[Start of Attachment]

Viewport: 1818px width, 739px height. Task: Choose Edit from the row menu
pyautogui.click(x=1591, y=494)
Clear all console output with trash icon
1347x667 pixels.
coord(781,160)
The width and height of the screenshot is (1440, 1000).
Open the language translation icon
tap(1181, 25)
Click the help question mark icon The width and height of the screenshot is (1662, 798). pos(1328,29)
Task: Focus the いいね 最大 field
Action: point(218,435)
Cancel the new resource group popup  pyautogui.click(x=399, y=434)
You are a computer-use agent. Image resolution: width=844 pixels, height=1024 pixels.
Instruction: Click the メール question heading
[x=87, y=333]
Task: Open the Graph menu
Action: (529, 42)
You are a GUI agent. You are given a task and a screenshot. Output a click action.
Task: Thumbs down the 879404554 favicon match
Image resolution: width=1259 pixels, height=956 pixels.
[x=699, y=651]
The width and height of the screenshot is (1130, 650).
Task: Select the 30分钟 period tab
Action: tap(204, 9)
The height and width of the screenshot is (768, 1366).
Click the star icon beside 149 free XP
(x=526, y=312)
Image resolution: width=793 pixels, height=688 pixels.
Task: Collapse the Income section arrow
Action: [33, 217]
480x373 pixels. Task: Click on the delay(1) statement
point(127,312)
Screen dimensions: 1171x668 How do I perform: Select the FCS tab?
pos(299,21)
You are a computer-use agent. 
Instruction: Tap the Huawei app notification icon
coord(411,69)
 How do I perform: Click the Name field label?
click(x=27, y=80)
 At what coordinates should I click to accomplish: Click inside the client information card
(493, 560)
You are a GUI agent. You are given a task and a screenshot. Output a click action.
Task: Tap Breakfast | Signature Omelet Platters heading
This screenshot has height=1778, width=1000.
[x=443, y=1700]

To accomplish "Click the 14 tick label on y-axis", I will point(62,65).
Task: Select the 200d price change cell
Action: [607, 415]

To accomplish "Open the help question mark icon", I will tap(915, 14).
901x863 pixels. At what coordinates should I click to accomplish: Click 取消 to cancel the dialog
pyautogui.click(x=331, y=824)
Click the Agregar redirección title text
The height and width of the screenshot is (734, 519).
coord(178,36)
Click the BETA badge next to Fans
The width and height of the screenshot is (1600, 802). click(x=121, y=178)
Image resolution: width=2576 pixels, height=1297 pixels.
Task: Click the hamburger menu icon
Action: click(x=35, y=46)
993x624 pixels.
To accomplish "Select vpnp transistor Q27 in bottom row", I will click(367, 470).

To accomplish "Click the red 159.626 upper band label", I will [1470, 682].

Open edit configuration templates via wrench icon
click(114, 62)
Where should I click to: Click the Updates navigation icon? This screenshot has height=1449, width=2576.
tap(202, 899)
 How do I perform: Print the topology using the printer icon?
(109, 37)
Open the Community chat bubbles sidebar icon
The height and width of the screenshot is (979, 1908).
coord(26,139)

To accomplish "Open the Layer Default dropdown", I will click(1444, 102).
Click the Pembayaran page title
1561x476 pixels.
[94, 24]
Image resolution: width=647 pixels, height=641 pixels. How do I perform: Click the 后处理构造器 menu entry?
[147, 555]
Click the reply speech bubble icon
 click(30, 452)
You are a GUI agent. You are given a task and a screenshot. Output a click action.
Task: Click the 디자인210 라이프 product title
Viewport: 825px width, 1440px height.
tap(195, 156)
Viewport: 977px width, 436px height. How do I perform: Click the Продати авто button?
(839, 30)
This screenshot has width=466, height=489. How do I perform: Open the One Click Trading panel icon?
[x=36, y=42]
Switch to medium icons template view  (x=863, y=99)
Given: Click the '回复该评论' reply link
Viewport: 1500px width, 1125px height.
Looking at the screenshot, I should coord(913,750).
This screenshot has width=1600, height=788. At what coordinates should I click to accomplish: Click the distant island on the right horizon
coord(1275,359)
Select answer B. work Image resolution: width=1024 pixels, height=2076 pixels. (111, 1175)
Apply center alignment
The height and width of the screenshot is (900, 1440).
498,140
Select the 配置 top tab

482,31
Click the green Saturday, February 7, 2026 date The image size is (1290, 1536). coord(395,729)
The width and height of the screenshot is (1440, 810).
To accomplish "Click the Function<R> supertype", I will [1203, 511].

[End of Attachment]

WHAT YOU ARE ASKED TO DO:
Looking at the data above, show all lines where the word "computer" occurs.

RESULT OF THE TASK:
You are a computer-use agent. Image resolution: width=844 pixels, height=1024 pixels.
You are a computer-use agent. 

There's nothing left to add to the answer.